Большая часть населения была связана с заводом. Поколениями работали на нём и простыми рабочими, и технологами. Инженеры редко были из местных, чаще присылали из Москвы или с Украины. Крепка была дисциплина. За систематические опоздания могли уволить. В проходной висели стенды с крючочками, на которые каждый, кто проходил через проходную, вешал жетон. Когда гудел гудок, начальство могло видеть, все ли пришли, и кого нет. Лишь работники непрерывного производства отмечались как-то по-особому: кочегары, сторожа и т.д. Территория завода всегда была чистой и ухоженной. Летом цвели цветы, декоративные кусты. Зимой дорожки убраны от снега. Это была заслуга Лёни-дворника. Это был простоватый человек, каких англичане называют Simple Simon. Дисциплинированный, одетый в дворницкую одежду, вечно с метлой в обнимку, он был немногословен и трудолюбив. Никого не задевал, хотя его и пытались дразнить, он не реагировал. Приходил в заводскую столовую и ел щи на мясном бульоне и гуляш с картофельным пюре. А жил он в Скнятинове, а это немного, немало 2,5 километра от Поречья. Никогда не опаздывал, наоборот, по нему можно было сверять часы. Ведь были такие люди, безобидные и нужные.
Отдельно хочется рассказать о семье Крахмальниковых. Отец был главным инженером много лет, а мама работала в бухгалтерии. Их дочь Вика со второго класса по 6 класс училась со мной.

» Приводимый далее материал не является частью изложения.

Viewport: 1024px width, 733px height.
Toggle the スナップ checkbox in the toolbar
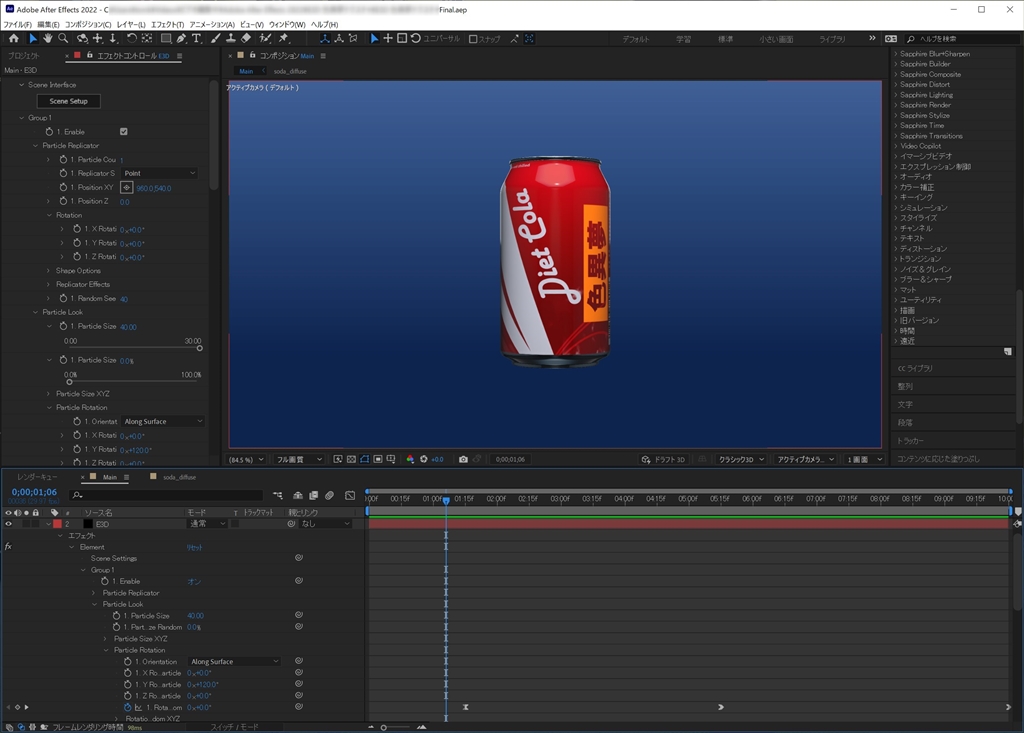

Это была еврейская семья родом из Москвы, которая очень пострадала в сталинские годы. Где они только не были: Казахстан, Дальний Восток. Поречье в 200 километрах от Москвы было для них последним прибежищем, т.к. в Москву их не пускали. Отец Вики Яков Львович, одетый в белый льняной костюм и парусиновые тапочки был очень умным проницательным человеком. Семья редко кого пускала к себе домой. Я удостоилась этой чести раза 2. Аккуратно побеленные комнаты, застланные белыми покрывалами кровати, скромность и чистота - вот что поразила меня. Я даже отобедала с ними. В отличие от наших простых ложек и ножей, посуда у них была мельхиоровая. И сам процесс обеда отличался от нашего. Мама Вики, - приветливая женщина, всегда вела недолгие разговоры с моей мамой о школе, об учёбе, о жизни, чему моя мама, простая телефонистка, была рада и даже гордилась. А Вика была очень умной, развитой девочкой и конечно отличалась от нас своей выдержанностью и старанием. У нас с ней было негласное соревнование по учёбе. Чаще всего мы были круглыми пятерочницами, но иногда одна четвёртка делала кого-то из нас на разряд ниже. И тогда это заставляло нас учиться с большим старанием в следующей четверти. Никакой злобы не было, т.к. Анна Ивановна (наша первая учительница) была очень справедлива. Удивительно, но после стольких лет (более 50 лет), мы с Викой обе в Москве. И когда я позвонила ей, я услышала всё тот же приветливый голос, с легкой картавинкой, и мы с удовольствием вспоминали детство, как будто это было вчера. Вспомнили наших родителей, учителей и одноклассников. Все-таки школьная дружба - самая крепкая.

Жданова Наталья. М., 2012.

Наташа Пыхова (Жданова), Тамара Лалина, Ангелина Титова, Галя Кац, Вика Крахмальникова, Лида Парыгина, Наташа Дудонова. Около 1960 г.

Демонстрация учащихся на 22 апреля, день рождения В.И. Ленина в движении от школы по ул. Чапаева. Начало 1960-х гг.